Menurut cerita rakyat Desa Bayu menjadi bagian dari sejarah kejayaan Kerajaan Belambangan masa keemasan Prabu Tawangalun. Tak hanya itu, seiring berjalannya waktu di tempat yang sama (Desa Bayu) konon katanya pernah terjadi perang dahsyat yang dikenal dengan sebutan Perang Puputan Bayu cikal bakal dari lahirnya Kabupaten Banyuwangi.

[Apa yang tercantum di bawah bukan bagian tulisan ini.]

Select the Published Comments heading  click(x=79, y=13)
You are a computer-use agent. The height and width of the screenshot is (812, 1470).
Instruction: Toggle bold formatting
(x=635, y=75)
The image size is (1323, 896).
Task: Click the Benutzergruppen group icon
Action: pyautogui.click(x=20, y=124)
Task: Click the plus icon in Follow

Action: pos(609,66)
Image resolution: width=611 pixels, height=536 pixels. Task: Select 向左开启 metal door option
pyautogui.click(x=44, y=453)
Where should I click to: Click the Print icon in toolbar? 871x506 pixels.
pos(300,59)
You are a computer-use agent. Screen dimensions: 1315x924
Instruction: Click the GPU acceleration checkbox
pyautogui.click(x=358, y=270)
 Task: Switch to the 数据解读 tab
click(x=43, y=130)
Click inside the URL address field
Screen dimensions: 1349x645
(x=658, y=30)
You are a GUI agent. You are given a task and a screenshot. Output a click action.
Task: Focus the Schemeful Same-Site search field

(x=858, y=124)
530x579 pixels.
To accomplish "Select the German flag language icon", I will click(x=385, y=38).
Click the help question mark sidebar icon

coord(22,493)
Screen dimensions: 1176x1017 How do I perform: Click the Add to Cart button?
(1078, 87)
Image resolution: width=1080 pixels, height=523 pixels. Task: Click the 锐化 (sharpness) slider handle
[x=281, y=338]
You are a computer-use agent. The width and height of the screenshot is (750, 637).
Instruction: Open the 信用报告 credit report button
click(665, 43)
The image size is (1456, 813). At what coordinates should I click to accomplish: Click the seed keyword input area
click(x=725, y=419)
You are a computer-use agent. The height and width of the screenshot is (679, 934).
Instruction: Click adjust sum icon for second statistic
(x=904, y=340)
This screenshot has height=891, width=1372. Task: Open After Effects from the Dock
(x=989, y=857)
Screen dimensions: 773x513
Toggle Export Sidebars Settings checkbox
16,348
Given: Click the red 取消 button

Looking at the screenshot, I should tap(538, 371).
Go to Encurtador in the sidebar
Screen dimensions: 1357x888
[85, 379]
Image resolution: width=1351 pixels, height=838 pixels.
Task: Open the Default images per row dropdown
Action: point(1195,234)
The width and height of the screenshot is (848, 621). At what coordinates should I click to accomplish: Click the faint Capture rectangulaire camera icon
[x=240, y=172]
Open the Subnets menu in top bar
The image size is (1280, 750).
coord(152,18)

Di tempat yang penuh dengan cerita sejarah itu tepatnya di Rowo Bayu besok hari Sabtu dan Minggu (3-4 Juni 2023) digelar Bazar Kuliner Jajanan Desa Penari oleh pengelola Rowo Bayu yang dinahkodai Hendik Keriwul. Dalam keterangannya kepada awak media Hendik Keriwul menyampaikan,
“Konsep dari kegiatan Bazar Kuliner Jajanan Desa Penari ini adalah memajukan UMKM dan memajukan wisata Rowo Bayu. Karena selama ini Rowo Bayu adalah sebuah tempat wisata yang banyak mengandung cerita sejarah mati suri. Itinya kegiatan ini kami maksutkan juga untuk mengembalikan Rowo Bayu jadi sebuah tempat wisata yang maju. Setidaknya setiap pengunjung yang datang selain menikmati keindahan dan keasrian Rowo Bayu, juga ada hal menarik yang bisa didapat yaitu mengetahui dan mengenang sejarah yang pernah terjadi di Desa Bayu. Tentu bila Rowo Bayu ramai pengunjung secara otomatis efek pemberdayaan ekonomi masyarakat harapannya”, ujar Hendik Keriwul.
Dijelaskan juga oleh Hendik Keriwul bahwa terselnggaranya kegiatab Bazar Jajanan Kuliner Desa Penari di Rowo Bayu, tanpa ada campur tangan donatur, melainkan murni dari partisipasi masyarakat setempat. (r35).